One of three Southwest Airways' training schools in the Valley, Thunderbird II's first class of cadets, arriving before the field was pronounced ready for occupancy, had to be trained at Thunderbird I in Glendale. Not until July 22, could all personnel, consisting then of 28 flight instructors, move to the Thunderbird II location in Scottsdale.
Throughout World War II, Thunderbird II devoted its every facility to the training of more and more cadets. As war clouds thickened over Europe, the quota of men to be trained increased with virtually every class. In November 1943, the peak was reached; 615 cadets who flew an average of two hours a day, making 1,845 separate takeoffs and landings. In a period of ten weeks, students received a total of 65 hours of flight training and 109 hours of ground school. In spite of the intensified training, the field gained a widespread reputation for thoroughness of instruction and high caliber graduates.
An increase in the number of students brought about a similar gain in the number of persons employed, until in January, 1944, Thunderbird II's payroll boasted 508 employees, with a total monthly salary expenditure of $115,247. Gradually the tempo slowed as World War II came to an end. So well did civilian contractors complete their initial assignment, that by August 4, 1944, only 40 of the original 64 primary schools were still in operation. At the closing of Thunderbird II, only 15 remained opened to complete the task of primary training. Thunderbird II's mission was accomplished - a great Air Force was built in far less time than anyone ever dreamed possible.
After the war, Arizona State Teachers College (now Arizona State University in Tempe, Arizona), acquired the airport in order to implement its own aviation program. Distance from the college campus and cost of operating an aviation program soon convinced the college to abandon its plans.
The Arizona Conference of Seventh Day Adventists purchased the Airport in 1953 and established Thunderbird Academy. Former barracks became dormitories. Hangars were adapted to house a wood products industry and a vocation education center offering training in mechanics, woodworking and welding. The airfield itself became a training field for missionary pilots. In 1963, in order to finance renovation of its physical facilities, the academy commissioned the first combined-use design of a clean industrial park surrounding an airport.
The city of Scottsdale acquired the airfield portion of the academy's property in 1966 and has continued to own and operate it since that time. The first fixed base operator was selected in April 1967, and the first business jets landed at Scottsdale Airport in August 1967. The first airpark tenant, Casa Precision, broke ground for its first building unit in August 1968. By December 1969, 127 aircraft and 20 helicopters were based at Scottsdale Airport (SDL).
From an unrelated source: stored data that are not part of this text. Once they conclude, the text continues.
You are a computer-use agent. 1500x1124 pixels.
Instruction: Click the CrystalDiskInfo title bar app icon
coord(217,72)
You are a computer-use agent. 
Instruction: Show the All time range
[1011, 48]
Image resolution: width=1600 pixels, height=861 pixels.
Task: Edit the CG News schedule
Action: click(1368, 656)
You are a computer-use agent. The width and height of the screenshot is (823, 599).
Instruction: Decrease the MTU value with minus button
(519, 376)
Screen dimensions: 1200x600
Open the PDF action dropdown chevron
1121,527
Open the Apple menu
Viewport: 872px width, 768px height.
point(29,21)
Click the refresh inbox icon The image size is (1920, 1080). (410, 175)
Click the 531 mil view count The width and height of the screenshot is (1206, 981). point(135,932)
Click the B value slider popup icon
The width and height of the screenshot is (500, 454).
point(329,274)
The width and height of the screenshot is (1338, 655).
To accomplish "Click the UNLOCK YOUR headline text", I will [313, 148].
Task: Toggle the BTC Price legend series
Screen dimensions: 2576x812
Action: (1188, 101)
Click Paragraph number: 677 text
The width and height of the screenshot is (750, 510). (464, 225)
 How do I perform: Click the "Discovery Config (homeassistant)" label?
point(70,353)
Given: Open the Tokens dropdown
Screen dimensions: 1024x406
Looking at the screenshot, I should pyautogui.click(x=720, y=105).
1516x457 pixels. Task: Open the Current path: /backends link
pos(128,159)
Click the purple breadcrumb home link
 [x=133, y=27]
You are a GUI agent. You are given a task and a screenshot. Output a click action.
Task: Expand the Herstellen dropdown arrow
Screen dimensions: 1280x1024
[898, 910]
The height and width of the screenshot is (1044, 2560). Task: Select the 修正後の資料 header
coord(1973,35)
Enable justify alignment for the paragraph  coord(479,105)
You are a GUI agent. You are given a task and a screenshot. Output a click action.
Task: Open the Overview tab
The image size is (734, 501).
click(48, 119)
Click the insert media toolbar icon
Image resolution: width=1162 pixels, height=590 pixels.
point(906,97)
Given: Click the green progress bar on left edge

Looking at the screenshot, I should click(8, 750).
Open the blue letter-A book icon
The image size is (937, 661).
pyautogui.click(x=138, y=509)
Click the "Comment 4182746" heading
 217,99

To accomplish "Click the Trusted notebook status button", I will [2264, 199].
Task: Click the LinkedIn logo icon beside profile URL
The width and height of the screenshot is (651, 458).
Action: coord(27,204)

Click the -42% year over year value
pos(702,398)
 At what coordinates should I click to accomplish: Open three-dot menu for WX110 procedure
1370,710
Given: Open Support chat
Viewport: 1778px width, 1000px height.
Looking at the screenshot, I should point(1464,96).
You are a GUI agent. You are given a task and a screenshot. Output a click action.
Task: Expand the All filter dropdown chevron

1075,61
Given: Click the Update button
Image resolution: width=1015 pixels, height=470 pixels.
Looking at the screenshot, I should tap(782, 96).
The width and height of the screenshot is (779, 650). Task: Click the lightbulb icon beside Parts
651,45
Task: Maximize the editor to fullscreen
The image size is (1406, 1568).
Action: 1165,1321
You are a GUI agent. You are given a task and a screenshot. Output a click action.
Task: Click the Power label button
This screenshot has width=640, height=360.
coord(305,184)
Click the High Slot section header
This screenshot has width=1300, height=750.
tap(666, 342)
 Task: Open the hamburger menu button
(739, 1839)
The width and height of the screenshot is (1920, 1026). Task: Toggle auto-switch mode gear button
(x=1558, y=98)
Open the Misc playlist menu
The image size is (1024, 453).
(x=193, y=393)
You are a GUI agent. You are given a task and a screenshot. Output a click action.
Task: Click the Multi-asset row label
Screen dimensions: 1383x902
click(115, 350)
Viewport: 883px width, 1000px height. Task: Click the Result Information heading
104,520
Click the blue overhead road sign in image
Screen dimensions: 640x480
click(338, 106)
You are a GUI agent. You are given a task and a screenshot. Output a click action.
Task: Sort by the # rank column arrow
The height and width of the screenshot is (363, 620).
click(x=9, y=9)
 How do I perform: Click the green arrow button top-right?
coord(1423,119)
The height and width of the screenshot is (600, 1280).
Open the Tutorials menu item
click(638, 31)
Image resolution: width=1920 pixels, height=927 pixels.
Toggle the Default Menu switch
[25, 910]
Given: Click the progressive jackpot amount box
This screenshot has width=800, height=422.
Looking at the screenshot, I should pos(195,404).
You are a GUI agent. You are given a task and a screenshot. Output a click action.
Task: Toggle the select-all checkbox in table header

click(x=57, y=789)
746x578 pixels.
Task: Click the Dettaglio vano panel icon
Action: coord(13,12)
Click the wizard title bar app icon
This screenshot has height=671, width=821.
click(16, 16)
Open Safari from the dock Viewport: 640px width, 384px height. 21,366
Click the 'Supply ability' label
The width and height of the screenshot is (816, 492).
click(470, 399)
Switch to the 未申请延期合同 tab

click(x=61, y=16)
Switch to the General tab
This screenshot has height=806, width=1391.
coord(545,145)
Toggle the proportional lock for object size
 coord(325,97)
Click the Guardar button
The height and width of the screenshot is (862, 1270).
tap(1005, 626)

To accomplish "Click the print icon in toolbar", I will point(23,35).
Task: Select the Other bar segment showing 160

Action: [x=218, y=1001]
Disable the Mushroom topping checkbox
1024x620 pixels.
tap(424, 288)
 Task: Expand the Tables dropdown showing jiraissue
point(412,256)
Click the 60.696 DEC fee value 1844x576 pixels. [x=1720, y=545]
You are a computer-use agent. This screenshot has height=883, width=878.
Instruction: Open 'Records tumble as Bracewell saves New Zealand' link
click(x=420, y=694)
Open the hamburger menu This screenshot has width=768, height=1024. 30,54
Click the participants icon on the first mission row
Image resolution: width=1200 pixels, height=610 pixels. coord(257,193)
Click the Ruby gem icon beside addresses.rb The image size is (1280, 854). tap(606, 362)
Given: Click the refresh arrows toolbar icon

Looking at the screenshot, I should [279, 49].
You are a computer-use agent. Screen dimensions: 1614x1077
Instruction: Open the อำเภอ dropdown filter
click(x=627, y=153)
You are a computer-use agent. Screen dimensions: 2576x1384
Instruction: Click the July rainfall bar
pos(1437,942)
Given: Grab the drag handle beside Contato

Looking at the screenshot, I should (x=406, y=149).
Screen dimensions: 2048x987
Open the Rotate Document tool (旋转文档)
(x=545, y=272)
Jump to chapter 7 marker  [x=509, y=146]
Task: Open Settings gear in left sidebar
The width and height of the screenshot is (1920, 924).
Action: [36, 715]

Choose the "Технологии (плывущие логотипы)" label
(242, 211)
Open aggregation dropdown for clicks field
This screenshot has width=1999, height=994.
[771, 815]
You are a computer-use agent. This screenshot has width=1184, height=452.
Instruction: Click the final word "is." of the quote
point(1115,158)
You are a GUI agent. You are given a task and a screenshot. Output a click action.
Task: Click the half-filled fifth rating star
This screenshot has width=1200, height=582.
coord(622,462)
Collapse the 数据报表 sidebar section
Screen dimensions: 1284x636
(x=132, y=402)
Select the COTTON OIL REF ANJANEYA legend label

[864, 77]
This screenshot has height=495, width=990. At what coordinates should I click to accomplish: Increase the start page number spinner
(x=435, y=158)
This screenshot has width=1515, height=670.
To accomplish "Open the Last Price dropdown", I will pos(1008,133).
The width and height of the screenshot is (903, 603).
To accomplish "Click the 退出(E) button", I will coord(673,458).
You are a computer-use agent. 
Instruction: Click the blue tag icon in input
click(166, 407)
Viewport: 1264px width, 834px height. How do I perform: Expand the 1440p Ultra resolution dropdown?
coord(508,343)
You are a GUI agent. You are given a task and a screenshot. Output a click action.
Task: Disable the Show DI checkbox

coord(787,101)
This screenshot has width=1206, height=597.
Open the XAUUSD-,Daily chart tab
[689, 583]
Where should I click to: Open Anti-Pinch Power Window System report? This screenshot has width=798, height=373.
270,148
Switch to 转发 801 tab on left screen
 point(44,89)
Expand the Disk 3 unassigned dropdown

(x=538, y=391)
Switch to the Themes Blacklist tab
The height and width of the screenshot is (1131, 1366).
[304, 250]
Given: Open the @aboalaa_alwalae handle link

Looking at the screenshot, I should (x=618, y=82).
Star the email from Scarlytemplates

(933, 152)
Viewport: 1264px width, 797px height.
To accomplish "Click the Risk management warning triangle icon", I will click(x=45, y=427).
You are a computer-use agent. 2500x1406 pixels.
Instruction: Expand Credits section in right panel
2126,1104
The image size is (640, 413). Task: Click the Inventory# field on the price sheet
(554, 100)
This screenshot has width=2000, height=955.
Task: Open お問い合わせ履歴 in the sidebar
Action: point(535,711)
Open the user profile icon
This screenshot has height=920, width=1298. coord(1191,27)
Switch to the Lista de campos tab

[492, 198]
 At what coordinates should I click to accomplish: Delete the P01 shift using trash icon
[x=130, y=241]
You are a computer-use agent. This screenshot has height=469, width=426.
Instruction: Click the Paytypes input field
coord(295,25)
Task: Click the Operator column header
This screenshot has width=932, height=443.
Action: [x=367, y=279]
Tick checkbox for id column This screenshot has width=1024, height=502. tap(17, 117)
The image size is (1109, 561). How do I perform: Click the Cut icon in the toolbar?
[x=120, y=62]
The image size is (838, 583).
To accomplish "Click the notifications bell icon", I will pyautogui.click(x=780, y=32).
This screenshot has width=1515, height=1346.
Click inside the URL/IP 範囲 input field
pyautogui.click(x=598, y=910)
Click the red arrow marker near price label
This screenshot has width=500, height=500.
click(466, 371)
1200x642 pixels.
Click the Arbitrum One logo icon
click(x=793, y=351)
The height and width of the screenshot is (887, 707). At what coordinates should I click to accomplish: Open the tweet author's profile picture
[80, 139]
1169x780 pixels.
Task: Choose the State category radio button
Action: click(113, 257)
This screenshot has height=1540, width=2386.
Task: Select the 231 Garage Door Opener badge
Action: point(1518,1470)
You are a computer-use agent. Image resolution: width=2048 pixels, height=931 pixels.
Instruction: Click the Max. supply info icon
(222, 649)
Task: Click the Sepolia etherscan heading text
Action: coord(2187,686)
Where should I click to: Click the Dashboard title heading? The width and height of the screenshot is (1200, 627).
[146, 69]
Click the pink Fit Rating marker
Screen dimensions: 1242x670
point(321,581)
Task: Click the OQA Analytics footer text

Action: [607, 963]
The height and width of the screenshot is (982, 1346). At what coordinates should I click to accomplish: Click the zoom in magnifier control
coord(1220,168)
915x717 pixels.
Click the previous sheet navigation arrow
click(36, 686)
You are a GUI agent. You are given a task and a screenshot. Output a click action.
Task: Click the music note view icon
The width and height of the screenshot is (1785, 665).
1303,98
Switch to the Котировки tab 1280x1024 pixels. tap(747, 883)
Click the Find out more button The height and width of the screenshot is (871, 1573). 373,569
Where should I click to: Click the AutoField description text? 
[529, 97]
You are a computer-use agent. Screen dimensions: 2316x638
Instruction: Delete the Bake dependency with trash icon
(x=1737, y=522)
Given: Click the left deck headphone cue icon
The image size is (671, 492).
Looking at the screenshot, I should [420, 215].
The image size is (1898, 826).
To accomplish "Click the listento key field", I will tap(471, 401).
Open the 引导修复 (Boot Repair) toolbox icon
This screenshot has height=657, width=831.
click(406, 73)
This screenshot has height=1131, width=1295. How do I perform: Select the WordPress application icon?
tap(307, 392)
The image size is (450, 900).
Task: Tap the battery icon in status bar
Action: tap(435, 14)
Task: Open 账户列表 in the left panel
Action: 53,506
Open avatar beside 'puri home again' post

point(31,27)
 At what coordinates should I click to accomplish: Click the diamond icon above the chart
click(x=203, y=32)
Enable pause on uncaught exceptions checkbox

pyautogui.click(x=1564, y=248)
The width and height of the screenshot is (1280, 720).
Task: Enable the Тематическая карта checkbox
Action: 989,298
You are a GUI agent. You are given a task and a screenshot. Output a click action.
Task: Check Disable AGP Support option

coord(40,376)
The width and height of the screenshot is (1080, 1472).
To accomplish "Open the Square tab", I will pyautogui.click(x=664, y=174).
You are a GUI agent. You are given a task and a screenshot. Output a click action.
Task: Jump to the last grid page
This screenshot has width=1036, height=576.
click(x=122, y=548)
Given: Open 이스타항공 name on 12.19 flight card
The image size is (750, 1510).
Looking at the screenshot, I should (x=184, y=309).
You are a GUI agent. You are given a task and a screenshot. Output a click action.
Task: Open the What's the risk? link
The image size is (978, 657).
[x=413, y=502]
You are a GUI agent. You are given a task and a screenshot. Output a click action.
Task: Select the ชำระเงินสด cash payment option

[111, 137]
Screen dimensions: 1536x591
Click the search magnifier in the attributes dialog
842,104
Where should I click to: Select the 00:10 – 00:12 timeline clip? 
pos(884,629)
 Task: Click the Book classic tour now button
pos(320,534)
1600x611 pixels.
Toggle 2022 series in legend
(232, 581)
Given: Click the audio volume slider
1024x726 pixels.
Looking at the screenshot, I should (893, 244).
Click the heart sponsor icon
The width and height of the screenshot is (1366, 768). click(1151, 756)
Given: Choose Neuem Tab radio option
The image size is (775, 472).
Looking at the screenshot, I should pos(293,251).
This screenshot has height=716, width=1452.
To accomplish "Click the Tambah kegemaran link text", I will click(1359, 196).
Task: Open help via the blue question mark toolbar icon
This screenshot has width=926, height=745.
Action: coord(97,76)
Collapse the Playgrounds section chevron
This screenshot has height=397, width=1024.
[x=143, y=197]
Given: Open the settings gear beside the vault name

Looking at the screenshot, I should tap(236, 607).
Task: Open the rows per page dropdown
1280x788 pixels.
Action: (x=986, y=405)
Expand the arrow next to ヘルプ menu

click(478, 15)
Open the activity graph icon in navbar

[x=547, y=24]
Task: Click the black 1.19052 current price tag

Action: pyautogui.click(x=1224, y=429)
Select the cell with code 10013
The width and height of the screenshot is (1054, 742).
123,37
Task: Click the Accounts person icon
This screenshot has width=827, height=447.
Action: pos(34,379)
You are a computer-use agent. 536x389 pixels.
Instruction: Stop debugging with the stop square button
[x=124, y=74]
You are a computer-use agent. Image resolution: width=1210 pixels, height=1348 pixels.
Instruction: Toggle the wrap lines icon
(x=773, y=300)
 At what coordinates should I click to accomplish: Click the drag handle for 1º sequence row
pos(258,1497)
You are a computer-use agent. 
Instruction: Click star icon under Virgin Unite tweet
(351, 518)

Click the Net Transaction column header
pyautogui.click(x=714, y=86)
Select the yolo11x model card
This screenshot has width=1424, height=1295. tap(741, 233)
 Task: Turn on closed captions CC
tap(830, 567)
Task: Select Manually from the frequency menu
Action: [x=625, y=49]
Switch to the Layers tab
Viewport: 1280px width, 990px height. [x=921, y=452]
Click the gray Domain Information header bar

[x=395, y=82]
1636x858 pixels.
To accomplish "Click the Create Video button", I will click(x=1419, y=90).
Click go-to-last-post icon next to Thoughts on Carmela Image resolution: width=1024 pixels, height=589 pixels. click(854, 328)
In 2017, there were around 400 aircraft based at Scottsdale Airport, from single engine recreational planes to numerous corporate jets. Approximately 168,000 takeoffs and landings occurred, making Scottsdale one of the premier general aviation airports with a single-runway airport in the country, and one of the busiest corporate jet facilities in the state.
In 2018, a new Aviation Business Center was built featuring a Stearman, historic aircraft similar to those flown during WWII at the airport, which is the centerpiece of the Thunderbird Field II Veterans Memorial.
Scottsdale Airpark, the 2,600 acre commercial area which surrounds the Airport, has become a national model for airport-based business parks. This model has been achieved through the efforts of numerous city of Scottsdale civic and community leaders. Several important factors have contributed to the success of the Scottsdale Airport/Airpark - it is headquarters for over 25 national/regional corporations; home to more than 2,500 small to medium-sized businesses; workplace of more than 48,000 employees; and has easy airport access and seven miles of taxiway access. The workforce within its boundaries has tripled in the past decade, making it the third largest employment center in the Greater Phoenix region.
One of the most significant aspects of Scottsdale Airport is the major economic stimulus that it provides to the city of Scottsdale and north Valley region. A 2014 economic benefit study indicated that aviation activity at the airport and in the airpark created $536 million in total economic benefits for the region. Aviation activity supported 3,462 jobs and added $25 million to local and state revenues.
The city of Scottsdale is known throughout the country as a community where quality of life and economic progress are synonymous. The outstanding facilities of the Airport and life and the amenities of the Scottsdale area have attracted a large number of businesses that desire to locate on or near the Airport. These same facilities and amenities draw general aviation and corporate business travelers from all over the country to visit Scottsdale for business and recreational purposes. As Scottsdale develops into one of the major markets of the Southwest, Scottsdale Airport plays a key role in linking the Scottsdale economy to the Southeast and the nation.